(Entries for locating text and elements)
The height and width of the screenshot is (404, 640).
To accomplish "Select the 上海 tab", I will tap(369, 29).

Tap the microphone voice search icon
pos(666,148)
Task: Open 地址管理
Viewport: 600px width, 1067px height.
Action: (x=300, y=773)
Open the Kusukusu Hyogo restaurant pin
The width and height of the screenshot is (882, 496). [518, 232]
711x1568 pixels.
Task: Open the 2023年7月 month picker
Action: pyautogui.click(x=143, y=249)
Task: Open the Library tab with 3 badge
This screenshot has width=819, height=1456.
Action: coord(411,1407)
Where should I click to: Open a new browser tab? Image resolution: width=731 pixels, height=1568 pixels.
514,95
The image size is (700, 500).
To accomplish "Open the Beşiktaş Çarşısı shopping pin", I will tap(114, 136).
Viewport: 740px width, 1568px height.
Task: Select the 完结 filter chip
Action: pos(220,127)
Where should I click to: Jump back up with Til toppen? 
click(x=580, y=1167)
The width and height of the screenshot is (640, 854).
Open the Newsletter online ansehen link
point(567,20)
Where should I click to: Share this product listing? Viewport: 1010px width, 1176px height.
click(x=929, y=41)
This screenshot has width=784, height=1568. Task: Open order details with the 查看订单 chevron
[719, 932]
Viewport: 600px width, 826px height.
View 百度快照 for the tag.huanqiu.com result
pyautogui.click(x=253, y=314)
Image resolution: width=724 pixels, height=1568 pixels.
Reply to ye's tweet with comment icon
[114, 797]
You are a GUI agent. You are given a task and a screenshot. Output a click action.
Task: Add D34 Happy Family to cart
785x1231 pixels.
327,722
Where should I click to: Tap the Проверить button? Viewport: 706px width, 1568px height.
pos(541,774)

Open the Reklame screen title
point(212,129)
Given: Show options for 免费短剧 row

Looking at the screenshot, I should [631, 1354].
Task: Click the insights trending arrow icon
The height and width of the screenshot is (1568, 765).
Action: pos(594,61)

- PROBLEM: Express the records that begin at the line containing "This screenshot has width=784, height=1568." and end after the line containing "pyautogui.click(x=253, y=314)" as a two-column CSV with the columns request and answer. Give one row per record, put each field in quotation marks, and replace line breaks with spaces.

- COMPLETED EXERCISE:
request,answer
"This screenshot has width=784, height=1568. Task: Open order details with the 查看订单 chevron","[719, 932]"
"Viewport: 600px width, 826px height. View 百度快照 for the tag.huanqiu.com result","pyautogui.click(x=253, y=314)"